TASK REQUIREMENTS: Print the first line of the records below and every line after it, up to and including the line with "has width=794, height=635.". Print nothing else.
(SOURCE MATERIAL)
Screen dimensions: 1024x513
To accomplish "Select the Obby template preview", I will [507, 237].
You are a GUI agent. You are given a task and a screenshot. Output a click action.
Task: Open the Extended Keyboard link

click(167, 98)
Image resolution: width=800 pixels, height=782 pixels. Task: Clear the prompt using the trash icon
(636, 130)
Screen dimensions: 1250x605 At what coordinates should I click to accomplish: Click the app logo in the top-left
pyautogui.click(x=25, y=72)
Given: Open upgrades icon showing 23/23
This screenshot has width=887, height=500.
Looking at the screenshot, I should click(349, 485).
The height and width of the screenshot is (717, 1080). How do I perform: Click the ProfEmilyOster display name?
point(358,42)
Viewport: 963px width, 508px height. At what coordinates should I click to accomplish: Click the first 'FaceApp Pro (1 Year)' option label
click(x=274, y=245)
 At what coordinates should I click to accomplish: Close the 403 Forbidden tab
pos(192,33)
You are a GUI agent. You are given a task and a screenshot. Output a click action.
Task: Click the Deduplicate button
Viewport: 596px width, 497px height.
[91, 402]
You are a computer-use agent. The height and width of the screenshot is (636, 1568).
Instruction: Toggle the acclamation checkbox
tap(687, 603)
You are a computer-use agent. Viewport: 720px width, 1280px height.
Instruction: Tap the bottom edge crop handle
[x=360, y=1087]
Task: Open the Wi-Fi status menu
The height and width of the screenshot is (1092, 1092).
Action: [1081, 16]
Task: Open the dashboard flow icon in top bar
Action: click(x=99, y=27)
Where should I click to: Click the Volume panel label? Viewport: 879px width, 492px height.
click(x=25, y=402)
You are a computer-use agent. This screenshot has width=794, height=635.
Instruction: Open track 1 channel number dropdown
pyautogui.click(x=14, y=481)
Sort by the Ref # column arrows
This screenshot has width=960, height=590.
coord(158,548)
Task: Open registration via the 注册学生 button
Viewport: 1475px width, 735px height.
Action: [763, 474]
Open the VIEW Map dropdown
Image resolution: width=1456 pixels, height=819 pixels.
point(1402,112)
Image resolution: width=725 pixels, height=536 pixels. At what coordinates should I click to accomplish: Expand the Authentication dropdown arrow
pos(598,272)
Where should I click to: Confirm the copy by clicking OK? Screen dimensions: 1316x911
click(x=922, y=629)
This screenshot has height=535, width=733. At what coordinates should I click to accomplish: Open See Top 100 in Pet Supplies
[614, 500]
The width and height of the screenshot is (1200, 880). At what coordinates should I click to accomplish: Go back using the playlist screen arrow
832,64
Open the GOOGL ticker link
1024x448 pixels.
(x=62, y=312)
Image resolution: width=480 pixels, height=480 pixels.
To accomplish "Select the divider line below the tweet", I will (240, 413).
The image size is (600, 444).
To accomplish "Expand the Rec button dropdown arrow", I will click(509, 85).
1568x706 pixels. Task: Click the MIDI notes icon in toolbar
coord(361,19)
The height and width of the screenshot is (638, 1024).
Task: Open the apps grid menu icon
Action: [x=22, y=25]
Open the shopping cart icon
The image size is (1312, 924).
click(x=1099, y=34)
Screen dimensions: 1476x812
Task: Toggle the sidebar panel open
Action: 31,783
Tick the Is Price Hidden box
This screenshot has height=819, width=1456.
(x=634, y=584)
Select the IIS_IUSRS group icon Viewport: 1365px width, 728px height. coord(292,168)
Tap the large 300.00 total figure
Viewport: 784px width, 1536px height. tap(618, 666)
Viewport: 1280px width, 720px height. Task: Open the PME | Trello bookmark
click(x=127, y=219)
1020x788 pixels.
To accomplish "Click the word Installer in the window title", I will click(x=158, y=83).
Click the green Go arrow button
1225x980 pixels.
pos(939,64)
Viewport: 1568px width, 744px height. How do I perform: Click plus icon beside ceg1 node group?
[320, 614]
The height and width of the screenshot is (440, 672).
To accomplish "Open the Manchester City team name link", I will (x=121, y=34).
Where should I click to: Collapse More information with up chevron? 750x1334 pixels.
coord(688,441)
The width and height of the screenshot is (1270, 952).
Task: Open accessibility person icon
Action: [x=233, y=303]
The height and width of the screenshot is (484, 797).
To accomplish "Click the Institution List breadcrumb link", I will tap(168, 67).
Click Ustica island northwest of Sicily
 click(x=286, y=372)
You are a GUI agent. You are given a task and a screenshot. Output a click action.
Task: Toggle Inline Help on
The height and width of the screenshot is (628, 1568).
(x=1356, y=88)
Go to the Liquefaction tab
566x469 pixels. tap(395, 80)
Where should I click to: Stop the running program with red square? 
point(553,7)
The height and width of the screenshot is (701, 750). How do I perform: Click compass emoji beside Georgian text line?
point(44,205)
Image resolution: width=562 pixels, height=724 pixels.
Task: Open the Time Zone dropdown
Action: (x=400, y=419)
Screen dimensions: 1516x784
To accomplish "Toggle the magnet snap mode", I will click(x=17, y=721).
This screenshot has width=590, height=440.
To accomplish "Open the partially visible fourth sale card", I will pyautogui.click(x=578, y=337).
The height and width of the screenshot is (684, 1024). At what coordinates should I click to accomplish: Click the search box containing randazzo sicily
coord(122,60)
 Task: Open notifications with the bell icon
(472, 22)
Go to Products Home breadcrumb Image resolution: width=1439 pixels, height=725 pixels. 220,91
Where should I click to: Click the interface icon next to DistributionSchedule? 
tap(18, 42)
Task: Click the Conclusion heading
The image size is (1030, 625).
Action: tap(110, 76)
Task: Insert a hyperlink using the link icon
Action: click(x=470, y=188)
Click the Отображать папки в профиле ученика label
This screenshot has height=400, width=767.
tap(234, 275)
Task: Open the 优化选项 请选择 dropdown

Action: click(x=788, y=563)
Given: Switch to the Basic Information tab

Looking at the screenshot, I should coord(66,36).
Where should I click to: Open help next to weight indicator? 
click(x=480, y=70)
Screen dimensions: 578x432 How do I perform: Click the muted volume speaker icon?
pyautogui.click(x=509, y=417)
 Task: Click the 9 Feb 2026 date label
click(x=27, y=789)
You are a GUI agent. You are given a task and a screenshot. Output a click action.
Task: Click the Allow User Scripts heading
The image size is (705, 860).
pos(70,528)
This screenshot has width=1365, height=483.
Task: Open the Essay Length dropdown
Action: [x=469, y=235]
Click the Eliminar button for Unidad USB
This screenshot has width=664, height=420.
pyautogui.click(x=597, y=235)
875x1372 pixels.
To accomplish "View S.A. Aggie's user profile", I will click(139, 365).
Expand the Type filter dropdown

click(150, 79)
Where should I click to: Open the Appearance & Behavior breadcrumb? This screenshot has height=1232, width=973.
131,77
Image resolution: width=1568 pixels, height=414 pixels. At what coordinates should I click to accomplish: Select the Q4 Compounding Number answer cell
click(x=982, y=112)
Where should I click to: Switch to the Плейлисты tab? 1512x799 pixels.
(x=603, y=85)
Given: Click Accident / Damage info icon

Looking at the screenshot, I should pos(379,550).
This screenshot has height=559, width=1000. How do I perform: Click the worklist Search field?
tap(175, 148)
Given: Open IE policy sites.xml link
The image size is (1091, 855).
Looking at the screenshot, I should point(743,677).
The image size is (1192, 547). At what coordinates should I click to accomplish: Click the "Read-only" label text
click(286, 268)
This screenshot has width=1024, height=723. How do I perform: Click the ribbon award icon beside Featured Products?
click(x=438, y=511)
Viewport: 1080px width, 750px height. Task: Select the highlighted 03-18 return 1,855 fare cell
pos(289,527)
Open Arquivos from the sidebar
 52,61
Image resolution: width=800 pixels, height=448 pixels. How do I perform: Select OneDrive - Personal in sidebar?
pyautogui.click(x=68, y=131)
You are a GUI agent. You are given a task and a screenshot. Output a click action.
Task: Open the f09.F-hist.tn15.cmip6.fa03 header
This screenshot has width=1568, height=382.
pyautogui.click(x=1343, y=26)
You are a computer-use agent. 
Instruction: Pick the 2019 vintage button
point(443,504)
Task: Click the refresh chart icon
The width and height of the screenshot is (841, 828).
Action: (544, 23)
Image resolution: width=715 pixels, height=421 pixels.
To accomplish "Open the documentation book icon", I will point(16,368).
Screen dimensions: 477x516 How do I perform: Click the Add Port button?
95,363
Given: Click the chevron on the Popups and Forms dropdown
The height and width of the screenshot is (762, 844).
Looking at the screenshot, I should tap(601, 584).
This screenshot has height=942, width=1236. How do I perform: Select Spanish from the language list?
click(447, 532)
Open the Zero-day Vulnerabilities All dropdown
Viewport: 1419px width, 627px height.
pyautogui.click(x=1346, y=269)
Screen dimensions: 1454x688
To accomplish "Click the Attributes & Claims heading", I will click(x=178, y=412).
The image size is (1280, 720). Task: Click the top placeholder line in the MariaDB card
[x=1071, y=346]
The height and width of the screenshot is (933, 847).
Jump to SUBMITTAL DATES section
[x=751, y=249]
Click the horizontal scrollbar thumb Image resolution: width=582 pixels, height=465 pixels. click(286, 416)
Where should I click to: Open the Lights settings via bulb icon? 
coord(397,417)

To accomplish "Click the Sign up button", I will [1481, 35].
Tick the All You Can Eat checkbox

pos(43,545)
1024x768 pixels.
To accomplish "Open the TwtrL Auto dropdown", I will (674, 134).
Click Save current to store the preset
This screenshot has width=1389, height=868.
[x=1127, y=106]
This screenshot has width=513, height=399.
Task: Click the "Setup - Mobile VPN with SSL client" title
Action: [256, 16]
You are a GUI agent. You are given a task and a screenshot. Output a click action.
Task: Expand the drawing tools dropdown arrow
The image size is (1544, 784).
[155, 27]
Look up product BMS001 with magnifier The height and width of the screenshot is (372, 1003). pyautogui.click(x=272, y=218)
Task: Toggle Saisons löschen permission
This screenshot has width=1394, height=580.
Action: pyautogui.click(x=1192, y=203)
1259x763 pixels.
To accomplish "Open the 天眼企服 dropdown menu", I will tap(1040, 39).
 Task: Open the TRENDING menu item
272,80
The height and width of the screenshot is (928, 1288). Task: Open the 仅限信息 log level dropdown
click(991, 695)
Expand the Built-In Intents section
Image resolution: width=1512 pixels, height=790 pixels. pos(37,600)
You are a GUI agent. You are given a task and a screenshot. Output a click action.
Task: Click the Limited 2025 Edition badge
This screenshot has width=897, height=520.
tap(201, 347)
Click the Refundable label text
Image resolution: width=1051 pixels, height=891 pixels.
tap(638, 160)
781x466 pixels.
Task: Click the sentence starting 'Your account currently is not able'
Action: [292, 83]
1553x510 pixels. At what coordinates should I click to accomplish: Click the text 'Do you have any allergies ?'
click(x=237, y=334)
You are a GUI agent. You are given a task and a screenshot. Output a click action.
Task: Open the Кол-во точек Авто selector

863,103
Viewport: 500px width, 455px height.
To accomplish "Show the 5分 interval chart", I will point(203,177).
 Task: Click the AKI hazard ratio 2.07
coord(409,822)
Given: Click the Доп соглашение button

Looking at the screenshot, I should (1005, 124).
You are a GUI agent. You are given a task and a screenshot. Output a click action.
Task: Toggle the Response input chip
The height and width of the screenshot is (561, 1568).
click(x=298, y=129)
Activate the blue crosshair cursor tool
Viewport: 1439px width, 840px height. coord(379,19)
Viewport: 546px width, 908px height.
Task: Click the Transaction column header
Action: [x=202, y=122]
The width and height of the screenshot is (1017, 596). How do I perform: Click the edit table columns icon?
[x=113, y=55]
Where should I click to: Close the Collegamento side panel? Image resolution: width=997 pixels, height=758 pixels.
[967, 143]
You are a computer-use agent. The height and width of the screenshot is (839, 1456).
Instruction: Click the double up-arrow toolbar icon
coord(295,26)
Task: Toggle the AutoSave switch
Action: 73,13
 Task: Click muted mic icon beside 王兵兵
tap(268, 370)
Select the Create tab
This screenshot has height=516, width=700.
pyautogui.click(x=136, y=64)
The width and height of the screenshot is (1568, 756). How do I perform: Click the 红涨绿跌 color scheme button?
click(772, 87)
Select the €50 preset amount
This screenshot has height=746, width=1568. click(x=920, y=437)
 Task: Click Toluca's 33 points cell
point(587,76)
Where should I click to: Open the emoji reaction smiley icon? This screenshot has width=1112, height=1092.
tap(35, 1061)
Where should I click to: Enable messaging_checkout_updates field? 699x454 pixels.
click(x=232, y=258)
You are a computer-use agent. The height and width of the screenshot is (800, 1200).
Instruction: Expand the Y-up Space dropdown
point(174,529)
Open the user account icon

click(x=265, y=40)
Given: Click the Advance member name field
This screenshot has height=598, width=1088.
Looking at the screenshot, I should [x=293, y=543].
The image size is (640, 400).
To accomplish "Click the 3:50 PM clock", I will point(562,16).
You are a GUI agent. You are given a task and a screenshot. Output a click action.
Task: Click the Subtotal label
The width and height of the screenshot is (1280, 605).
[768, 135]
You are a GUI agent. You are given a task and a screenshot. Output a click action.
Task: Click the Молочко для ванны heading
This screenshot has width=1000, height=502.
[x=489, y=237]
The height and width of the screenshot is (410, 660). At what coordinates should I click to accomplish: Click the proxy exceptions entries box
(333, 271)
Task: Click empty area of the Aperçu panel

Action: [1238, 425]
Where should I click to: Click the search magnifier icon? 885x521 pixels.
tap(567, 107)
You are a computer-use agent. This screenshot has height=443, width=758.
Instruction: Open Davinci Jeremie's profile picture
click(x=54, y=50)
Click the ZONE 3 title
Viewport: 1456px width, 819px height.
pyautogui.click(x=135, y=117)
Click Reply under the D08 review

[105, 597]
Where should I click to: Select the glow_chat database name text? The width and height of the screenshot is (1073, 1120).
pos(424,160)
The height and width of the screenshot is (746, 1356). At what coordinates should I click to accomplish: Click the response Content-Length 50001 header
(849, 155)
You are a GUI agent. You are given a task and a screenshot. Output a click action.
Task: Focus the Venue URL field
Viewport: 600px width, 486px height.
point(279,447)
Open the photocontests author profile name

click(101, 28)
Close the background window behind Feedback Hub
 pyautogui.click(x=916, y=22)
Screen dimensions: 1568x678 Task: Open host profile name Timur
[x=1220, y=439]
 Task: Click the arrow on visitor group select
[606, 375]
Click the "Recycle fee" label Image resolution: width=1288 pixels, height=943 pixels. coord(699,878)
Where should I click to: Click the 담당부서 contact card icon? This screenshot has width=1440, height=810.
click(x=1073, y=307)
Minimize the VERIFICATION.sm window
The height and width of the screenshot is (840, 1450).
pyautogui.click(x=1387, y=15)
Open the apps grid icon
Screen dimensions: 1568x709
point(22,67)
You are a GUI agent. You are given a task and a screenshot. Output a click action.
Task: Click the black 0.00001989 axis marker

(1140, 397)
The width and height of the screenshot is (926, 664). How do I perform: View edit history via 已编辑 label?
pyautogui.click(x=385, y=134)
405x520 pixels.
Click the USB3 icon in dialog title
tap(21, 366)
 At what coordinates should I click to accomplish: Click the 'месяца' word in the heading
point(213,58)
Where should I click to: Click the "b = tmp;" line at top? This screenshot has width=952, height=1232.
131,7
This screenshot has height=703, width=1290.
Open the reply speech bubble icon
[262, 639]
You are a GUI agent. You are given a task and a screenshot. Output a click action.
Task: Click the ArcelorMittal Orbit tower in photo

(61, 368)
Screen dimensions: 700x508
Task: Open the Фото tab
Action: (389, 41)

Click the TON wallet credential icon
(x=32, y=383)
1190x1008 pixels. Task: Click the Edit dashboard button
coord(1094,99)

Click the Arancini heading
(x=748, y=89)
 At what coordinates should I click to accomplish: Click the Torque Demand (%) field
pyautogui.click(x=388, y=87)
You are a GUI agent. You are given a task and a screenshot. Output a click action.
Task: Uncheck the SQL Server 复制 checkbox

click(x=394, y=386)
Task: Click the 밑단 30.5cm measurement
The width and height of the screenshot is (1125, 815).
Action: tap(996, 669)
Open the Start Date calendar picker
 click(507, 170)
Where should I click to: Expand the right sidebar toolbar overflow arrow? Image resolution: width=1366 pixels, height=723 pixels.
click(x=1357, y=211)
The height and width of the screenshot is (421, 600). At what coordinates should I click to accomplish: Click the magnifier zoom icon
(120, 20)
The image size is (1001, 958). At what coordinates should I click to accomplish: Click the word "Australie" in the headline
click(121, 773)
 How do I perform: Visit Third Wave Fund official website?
(End SOURCE MATERIAL)
ANSWER BOX:
Screen dimensions: 1024x513
To accomplish "Select the Obby template preview", I will [507, 237].
You are a GUI agent. You are given a task and a screenshot. Output a click action.
Task: Open the Extended Keyboard link

click(167, 98)
Image resolution: width=800 pixels, height=782 pixels. Task: Clear the prompt using the trash icon
(636, 130)
Screen dimensions: 1250x605 At what coordinates should I click to accomplish: Click the app logo in the top-left
pyautogui.click(x=25, y=72)
Given: Open upgrades icon showing 23/23
This screenshot has width=887, height=500.
Looking at the screenshot, I should click(349, 485).
The height and width of the screenshot is (717, 1080). How do I perform: Click the ProfEmilyOster display name?
point(358,42)
Viewport: 963px width, 508px height. At what coordinates should I click to accomplish: Click the first 'FaceApp Pro (1 Year)' option label
click(x=274, y=245)
 At what coordinates should I click to accomplish: Close the 403 Forbidden tab
pos(192,33)
You are a GUI agent. You are given a task and a screenshot. Output a click action.
Task: Click the Deduplicate button
Viewport: 596px width, 497px height.
[91, 402]
You are a computer-use agent. The height and width of the screenshot is (636, 1568).
Instruction: Toggle the acclamation checkbox
tap(687, 603)
You are a computer-use agent. Viewport: 720px width, 1280px height.
Instruction: Tap the bottom edge crop handle
[x=360, y=1087]
Task: Open the Wi-Fi status menu
The height and width of the screenshot is (1092, 1092).
Action: [1081, 16]
Task: Open the dashboard flow icon in top bar
Action: click(x=99, y=27)
Where should I click to: Click the Volume panel label? Viewport: 879px width, 492px height.
click(x=25, y=402)
You are a computer-use agent. This screenshot has width=794, height=635.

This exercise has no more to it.